Tuesday 26 March 2013

The Weight of Water



The Weight of Water
Sarah Crossan
London, Bloomsbury, 2013, 

If the Carnegie prize is looking for originality, this book is a winner. Written in the form of a collection of poems, The Weight of Water tells the story of Kasienka, a school girl who moves from Poland with her mother to search for her absent father.

I was not expecting this collection to tell such a brilliant story. When I flicked through, I thought it was an anthology, but instead, it is almost like a novel in it's detail and care. The structure of the poems adds meaning to the plot, as the way the words fall on the page reflect the narrator's feelings.

Kasienka has a hard time of it at school. She is instantly recognised as different - she has the wrong rucksack and her hair is too short. When one of the boys tries to be nice to her, rumours start to spread. Meanwhile, Kasienka's mother searches ardently for her husband, unable or unwilling to move on. Mother and daughter start to drift apart, as Kasienka longs for home, and her mother longs for love.

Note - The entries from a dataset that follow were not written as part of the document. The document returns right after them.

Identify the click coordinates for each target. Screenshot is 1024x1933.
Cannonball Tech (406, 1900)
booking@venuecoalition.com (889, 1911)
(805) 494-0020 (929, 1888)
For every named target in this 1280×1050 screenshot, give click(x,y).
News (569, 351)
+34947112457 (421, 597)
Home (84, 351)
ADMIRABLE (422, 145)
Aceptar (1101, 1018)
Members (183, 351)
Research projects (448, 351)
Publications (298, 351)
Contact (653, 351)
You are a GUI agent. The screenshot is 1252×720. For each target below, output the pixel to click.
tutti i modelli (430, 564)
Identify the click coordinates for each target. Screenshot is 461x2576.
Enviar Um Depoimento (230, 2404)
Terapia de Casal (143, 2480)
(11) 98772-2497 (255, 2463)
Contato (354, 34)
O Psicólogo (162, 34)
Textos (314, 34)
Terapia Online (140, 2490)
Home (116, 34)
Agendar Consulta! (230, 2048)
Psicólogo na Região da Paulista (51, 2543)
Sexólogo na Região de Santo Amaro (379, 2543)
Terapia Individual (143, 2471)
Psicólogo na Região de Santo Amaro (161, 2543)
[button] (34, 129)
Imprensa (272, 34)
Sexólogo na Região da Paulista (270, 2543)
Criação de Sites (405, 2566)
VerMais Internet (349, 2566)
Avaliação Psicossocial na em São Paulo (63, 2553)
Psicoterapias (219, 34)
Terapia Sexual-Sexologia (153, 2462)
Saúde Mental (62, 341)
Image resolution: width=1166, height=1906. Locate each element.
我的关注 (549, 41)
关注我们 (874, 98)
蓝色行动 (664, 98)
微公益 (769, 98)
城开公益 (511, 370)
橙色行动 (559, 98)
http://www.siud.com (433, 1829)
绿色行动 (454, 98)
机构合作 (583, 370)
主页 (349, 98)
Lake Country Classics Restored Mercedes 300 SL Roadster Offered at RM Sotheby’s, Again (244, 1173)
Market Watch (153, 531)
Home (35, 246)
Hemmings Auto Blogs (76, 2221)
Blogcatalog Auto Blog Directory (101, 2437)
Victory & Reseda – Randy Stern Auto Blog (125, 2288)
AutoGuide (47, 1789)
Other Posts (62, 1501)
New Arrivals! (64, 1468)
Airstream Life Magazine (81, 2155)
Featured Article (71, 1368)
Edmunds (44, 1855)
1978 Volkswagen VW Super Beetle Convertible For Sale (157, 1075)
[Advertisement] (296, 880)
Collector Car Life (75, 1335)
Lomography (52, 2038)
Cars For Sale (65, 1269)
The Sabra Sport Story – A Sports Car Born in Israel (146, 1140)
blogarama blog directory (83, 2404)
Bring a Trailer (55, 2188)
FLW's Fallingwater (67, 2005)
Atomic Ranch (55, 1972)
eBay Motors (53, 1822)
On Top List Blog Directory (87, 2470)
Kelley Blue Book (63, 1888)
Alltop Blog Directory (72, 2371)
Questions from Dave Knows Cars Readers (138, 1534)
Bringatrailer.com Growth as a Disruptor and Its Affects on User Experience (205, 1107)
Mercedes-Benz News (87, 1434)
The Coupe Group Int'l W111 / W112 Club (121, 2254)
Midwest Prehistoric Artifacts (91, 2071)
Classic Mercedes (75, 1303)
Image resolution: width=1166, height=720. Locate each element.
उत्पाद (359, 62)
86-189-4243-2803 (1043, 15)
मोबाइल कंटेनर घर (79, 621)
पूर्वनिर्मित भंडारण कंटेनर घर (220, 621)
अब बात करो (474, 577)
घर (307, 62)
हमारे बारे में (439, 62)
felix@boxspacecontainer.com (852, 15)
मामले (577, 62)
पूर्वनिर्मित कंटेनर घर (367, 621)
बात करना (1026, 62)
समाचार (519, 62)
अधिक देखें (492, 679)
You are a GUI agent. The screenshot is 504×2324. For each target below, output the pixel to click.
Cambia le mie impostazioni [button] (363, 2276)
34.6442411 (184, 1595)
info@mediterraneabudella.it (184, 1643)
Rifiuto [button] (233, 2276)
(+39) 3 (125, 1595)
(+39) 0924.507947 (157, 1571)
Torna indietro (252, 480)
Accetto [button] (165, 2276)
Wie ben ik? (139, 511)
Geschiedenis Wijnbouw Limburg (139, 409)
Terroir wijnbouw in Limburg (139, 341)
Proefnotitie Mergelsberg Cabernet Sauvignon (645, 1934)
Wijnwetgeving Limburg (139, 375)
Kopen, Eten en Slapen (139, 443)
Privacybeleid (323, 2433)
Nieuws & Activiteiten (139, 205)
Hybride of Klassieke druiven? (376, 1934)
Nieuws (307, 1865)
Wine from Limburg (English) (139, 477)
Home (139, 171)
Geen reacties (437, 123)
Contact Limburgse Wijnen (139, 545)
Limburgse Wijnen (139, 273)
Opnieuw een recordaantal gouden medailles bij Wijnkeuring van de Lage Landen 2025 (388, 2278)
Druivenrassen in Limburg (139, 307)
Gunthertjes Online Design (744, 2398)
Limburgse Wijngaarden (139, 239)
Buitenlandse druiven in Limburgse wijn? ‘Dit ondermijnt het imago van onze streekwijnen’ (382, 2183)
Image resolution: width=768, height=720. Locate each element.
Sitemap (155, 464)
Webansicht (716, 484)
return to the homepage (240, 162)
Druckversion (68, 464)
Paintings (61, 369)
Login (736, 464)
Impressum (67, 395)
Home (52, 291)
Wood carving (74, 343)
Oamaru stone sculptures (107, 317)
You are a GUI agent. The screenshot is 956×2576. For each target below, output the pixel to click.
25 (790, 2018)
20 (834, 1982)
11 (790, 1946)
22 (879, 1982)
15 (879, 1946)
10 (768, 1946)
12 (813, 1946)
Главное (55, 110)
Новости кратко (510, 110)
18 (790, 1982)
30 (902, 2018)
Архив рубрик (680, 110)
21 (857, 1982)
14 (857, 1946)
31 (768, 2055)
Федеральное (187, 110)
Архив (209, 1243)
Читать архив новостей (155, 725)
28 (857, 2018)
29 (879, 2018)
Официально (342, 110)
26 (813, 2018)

Recently, I have been reading poetry written by the students at my school, many of whom have lived a life like Kasienka - displaced, fatherless, outside. The poems in The Weight of Water are beautifully written - so convincing that I had to check Sarah Crossan's biography because I was convinced these were written from experience. I'm learning to appreciate poetry as a method of story-telling, and Crossan's book is a brilliant example of this technique on a grand scale. This is such an incredibly unique way to tell a story, and I now want more of the same!